Discussing much else of what befalls Annie, husband Steve (Gabriel Byrne), teenage son Peter (Alex Wolff) and habitually tongue-clicking daughter Charlie (Milly Shapiro) would risk spoiling Hereditary's secrets. Suffice it to say, the family is put through the wringer, grappling with grief, trauma and, eventually, something supernatural. The whole time, Annie is white knuckling it to stay in control -- until she isn't. One dinner scene, teased in the trailers, requires not simply an outburst, but a rageful eruption in which Collette remains at a 12 for an entire monologue.
"The thing is, the whole f*cking thing felt big to me," the actress says of movie's grueling shoot in Utah. "Everybody else was walking around [on] eggshells when it came to shooting a couple of particular scenes, but I swear to god, there was not one easy scene in this film. I knew it was going to be heavy, but there just was no let up."
As for how she managed to get into the state of mind to shoot the movie's most intense sequences -- while maintaining her sanity -- she says, "It was a case of not thinking about it too much and almost pushing it away until I had to just jump in and then jump back out again." And when she was in it, she says, she let whatever happened happen. "That is actually the most freeing, great day at work for me, when I'm out of control, when I'm not completely aware of what I'm doing. I've quit berating myself and rerunning the scenes f*cking months after shooting them. It is a way to hell." She shrugs good-naturedly. "I mean, I still do it to a certain extent. Like, after the fact, Ugh, I should have done this! Or, I should have done that! But you can't take away from the validity of a moment that feels real."
It's a realization that amplified seeing her young co-stars work on Hereditary. "I was watching Alex. He's much younger than me, and he was sometimes turning himself inside out, which was..." She chuckles. "Amusing, actually. I just think I've been doing it a while now."
"Our great actors, our movie stars, have something that's sort of intangible. You can't quite put your finger on what it is about them that is so great," the director Brett Haley tells me between puffs from a vape on the Four Seasons balcony. "She certainly has that intangible quality of just, like, greatness, where you just go, Man! What the f*ck?! She's really earned her stripes, and she can do anything. Go watch Hereditary and then watch our movie [Hearts Beat Loud] and tell me Toni Collette can't do anything!"
Hereditary premiered earlier this year at the Sundance Film Festival, where it was hailed as "a new generation's The Exorcist" and "the most traumatically terrifying horror movie in ages." Collette in particular was lauded for her superlative performance, instantly prompting speculation that A24 will campaign Academy voters to consider her come next year's Oscars. When I ask for her reaction, Collette purses her coral lips -- "Uhmm." -- then laughs. "I guess it's the same thing, you know?"
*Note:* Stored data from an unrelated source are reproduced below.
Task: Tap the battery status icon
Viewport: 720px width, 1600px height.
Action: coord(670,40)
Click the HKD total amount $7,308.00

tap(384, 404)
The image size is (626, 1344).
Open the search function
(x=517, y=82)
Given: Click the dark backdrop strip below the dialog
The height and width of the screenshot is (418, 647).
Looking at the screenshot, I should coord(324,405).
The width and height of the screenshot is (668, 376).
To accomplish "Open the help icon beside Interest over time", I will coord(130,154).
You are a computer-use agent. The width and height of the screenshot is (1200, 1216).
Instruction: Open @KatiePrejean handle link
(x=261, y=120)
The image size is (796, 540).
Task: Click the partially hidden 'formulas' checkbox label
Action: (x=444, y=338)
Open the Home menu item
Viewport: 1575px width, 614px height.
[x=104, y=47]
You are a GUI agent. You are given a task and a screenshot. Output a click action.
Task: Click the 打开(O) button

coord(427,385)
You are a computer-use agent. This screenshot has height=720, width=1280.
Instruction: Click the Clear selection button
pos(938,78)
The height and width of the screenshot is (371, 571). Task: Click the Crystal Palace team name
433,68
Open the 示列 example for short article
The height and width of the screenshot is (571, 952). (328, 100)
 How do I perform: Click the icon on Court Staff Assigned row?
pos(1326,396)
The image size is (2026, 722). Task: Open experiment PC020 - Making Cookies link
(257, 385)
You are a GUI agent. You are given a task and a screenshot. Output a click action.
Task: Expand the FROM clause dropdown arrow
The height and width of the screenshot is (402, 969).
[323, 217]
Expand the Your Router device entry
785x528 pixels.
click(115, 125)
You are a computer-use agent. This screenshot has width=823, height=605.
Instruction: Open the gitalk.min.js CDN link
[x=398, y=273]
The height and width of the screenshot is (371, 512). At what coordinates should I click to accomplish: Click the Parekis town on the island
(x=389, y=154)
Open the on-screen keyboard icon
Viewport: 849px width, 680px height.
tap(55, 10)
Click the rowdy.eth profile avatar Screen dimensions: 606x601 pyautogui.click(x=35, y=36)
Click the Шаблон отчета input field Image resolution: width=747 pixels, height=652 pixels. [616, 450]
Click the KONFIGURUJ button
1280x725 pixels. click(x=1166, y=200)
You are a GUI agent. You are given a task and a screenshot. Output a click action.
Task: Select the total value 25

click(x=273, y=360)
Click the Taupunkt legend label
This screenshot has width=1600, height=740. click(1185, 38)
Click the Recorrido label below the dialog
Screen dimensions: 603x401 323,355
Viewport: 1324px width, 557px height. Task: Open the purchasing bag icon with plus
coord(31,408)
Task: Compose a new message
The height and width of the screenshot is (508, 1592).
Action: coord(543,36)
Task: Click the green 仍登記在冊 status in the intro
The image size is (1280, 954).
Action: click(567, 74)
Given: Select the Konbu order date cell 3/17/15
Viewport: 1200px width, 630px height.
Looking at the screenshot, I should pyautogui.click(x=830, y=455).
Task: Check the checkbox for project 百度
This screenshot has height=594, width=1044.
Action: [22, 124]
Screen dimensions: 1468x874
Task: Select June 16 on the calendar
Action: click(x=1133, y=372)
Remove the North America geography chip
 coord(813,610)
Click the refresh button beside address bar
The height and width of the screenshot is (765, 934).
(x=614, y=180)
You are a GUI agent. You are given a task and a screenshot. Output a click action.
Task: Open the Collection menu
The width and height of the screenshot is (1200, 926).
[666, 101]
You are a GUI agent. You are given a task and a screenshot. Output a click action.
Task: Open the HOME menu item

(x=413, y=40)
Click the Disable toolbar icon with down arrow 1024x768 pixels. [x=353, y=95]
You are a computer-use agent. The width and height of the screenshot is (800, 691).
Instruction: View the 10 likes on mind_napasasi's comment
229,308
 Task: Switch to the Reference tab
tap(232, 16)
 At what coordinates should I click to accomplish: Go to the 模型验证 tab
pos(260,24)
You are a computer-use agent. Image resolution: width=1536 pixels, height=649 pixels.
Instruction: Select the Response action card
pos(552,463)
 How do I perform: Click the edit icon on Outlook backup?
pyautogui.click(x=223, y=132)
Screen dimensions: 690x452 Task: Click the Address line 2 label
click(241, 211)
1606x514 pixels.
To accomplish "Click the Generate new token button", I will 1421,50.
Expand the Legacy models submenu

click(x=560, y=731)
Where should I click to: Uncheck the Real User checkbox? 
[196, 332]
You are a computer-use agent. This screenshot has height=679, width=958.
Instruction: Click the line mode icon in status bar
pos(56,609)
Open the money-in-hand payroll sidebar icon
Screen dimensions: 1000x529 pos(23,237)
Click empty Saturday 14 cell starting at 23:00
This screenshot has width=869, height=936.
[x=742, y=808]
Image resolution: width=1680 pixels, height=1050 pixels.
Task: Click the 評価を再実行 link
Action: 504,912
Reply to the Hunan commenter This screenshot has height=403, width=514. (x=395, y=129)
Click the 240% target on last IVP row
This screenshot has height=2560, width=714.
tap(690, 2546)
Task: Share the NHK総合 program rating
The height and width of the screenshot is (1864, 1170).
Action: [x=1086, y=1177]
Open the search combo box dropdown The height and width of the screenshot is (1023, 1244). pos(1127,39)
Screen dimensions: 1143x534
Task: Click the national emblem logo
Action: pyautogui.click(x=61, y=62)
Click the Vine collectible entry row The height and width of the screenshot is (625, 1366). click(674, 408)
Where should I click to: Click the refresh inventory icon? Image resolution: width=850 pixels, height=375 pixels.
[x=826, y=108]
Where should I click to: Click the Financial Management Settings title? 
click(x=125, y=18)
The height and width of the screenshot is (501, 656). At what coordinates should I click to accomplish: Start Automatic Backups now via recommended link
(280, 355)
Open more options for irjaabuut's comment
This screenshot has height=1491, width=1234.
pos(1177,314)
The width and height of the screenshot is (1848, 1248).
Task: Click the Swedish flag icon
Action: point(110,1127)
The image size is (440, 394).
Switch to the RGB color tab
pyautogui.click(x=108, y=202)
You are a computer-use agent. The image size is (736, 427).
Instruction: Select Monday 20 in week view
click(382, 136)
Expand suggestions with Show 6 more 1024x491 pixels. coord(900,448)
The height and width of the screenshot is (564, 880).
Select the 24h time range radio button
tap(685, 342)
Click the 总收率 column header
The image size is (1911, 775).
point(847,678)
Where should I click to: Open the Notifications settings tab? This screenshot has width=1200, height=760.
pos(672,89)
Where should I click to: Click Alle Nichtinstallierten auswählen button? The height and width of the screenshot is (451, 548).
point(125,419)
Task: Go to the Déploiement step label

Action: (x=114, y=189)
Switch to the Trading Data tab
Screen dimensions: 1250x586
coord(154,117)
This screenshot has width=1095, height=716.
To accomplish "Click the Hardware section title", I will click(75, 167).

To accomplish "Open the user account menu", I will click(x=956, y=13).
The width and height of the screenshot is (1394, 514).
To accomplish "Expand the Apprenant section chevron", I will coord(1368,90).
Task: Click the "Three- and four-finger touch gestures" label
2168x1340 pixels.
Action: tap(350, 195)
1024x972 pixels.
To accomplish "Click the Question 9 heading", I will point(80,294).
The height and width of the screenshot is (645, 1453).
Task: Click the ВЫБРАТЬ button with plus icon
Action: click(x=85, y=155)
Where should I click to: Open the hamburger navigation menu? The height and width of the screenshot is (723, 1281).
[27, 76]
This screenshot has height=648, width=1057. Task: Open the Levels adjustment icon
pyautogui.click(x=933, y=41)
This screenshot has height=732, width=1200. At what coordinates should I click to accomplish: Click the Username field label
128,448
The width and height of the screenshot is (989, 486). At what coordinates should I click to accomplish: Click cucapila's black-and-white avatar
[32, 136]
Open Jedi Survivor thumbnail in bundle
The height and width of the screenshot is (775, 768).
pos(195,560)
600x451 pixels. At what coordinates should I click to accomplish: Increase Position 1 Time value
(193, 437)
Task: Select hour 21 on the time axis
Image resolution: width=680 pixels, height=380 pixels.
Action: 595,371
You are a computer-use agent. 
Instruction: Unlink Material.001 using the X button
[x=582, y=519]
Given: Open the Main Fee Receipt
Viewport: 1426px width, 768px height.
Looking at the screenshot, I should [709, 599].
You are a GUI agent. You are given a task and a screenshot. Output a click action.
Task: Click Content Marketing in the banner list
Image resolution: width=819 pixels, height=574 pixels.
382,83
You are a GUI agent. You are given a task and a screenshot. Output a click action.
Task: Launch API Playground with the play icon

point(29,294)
"You put so much into it, for it to be recognized in a broader sense is nothing but flattering," she says. "The experience of making a film is very selfish. My experience at work is what I will take away. But you always hope that there's going to be an audience out there that gets it -- and there really does seem to be for this film." Collette leans in again, her eyes lighting up. "There's this certain palpable energy around it. It's very exciting."